◆ **SELECTED PASSAGE**:
══════════

Brook Taube, an internationally recognized industry leader and founder of billion-dollar companies, asks a simple question. In the rising tide of layoffs, especially across the technology sector, inevitable? or are they avoidable–are they really needed at all?
In addressing that question, Taube operates from a unique perspective. He believes that a company is as much its people as its product.
Layoffs carry well-known but unintended consequences for employees. Nevertheless, companies increasingly turn to layoffs as a survival tool when the overall economy is trending downward, inflationary pressures are increasing, interest rates are rising, and recession fears are circulating among entrepreneurs. Layoffs, in this setting, are intended to cut the cost of salaries and benefits in the face of lean revenues and falling profits.
By the Numbers
On March 1, 2013, the Bureau of Labor Statistics (BLS) in the United States cut its budget and eliminated (among other functions) its Mass Layoff Statistics program. This made layoff statistics more difficult to acquire, and it made forecasting less certain.
However, according to data now compiled by the statistical analyst, Layoffs.fyi, 662 tech companies reported layoffs in the first quarter of 2023, amassing a running total of 192,334 employees out of work. For all of 2022, stats show that 1056 tech companies laid off 164,591 employees. So, if the 2023 rate continues, the tech industry could bleed more than 900,000 jobs by 2024, about a 5-fold increase over ‘22. Taube’s warning that the tech industry should brace for trouble appears reasonable.
The Personal Side
Among his fiscal interests, Taube has engaged strategically with early-stage technology companies. He was also an early sponsor of Progressive Therapeutics Inc. (www.PTI.life), whose global mission is to improve mental wellness for millions of people. This interesting linkage highlighted his view of the tech layoff spike through a mental wellness lens. With the critical human factors in view, along with the economic factors, Taube now asks, “Are layoffs really needed in the tech industry?”
Protecting Long-Term Prospects
While the pandemic sparked sudden, unexpected growth in tech employment, with probable over-hiring, a subsequent cooling in the industry will not mean the demand will disappear for skilled, seasoned tech industry employees. Though concerns about the global economy remain, analysts still project enterprise technology spending to reach as high as $4.5 trillion in 2023, up nearly 2.5% from 2022.
With the U.S. tech market accounting for as much as 35% of the total world market, opportunities for continued growth remain strong.
As a result, layoffs risk the loss of talent and experience that companies may find hard to recapture in the near or distant future. Layoffs, then, according to Taube, may yield short-term gains and short-term investor gratification but can endanger future growth, longer-term stability, and profits.

══════════

◆ **INFORMATION**:
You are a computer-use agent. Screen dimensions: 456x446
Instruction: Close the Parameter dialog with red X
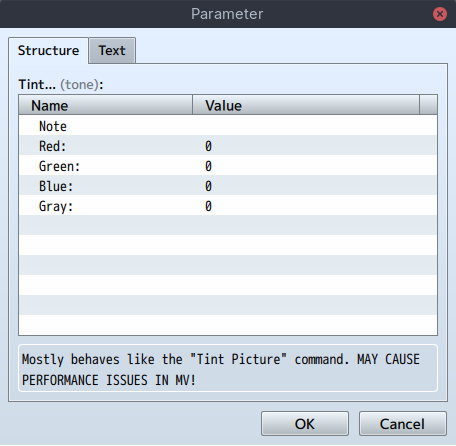pyautogui.click(x=440, y=14)
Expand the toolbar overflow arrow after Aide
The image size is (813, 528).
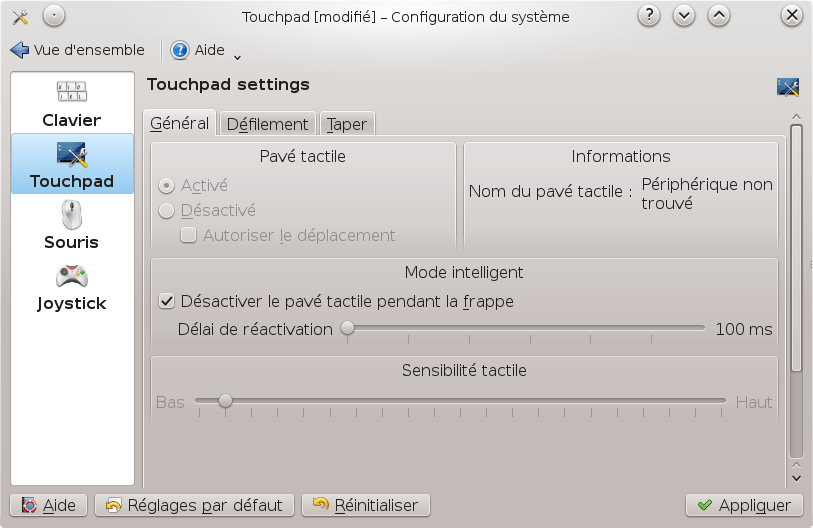tap(237, 54)
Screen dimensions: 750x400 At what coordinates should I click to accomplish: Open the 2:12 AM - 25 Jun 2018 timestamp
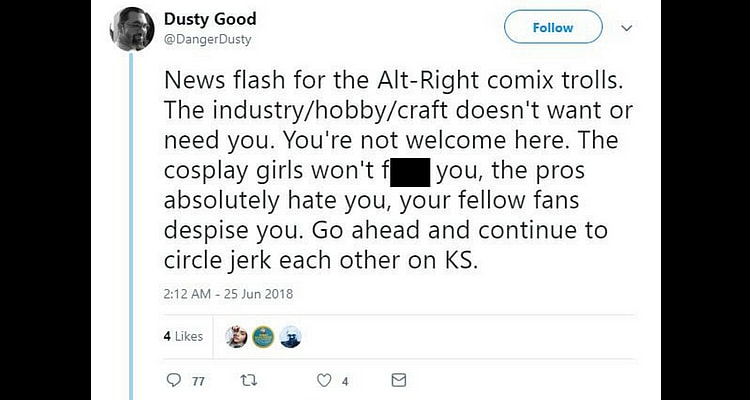pyautogui.click(x=226, y=294)
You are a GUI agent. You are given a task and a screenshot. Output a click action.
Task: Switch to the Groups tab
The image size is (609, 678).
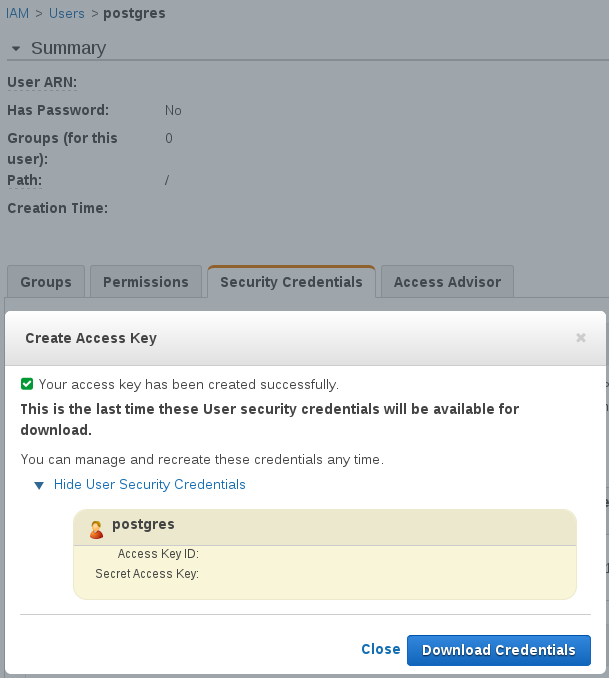[46, 282]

══════════

◆ **WHAT YOU NEED TO DO**:
1. In the article on tech layoffs, on what date did the Bureau of Labor Statistics eliminate its Mass Layoff Statistics program?
2. Using the article on tech layoffs, explain why Taube thinks layoffs can endanger a company's future growth.
3. Write out everything in the article on tech layoffs from "With the U.S." down to "stability, and profits.".

◆ **ANSWER LIST**:
1. March 1, 2013.

2. Demand for skilled, seasoned tech employees will not disappear, and growth opportunities stay strong. Spending is projected to rise, and the U.S. holds a large share of the world market. Layoffs therefore risk losing talent and experience that companies may find hard to recapture, trading short-term gains for longer-term stability and profits.

3.
With the U.S. tech market accounting for as much as 35% of the total world market, opportunities for continued growth remain strong.
As a result, layoffs risk the loss of talent and experience that companies may find hard to recapture in the near or distant future. Layoffs, then, according to Taube, may yield short-term gains and short-term investor gratification but can endanger future growth, longer-term stability, and profits.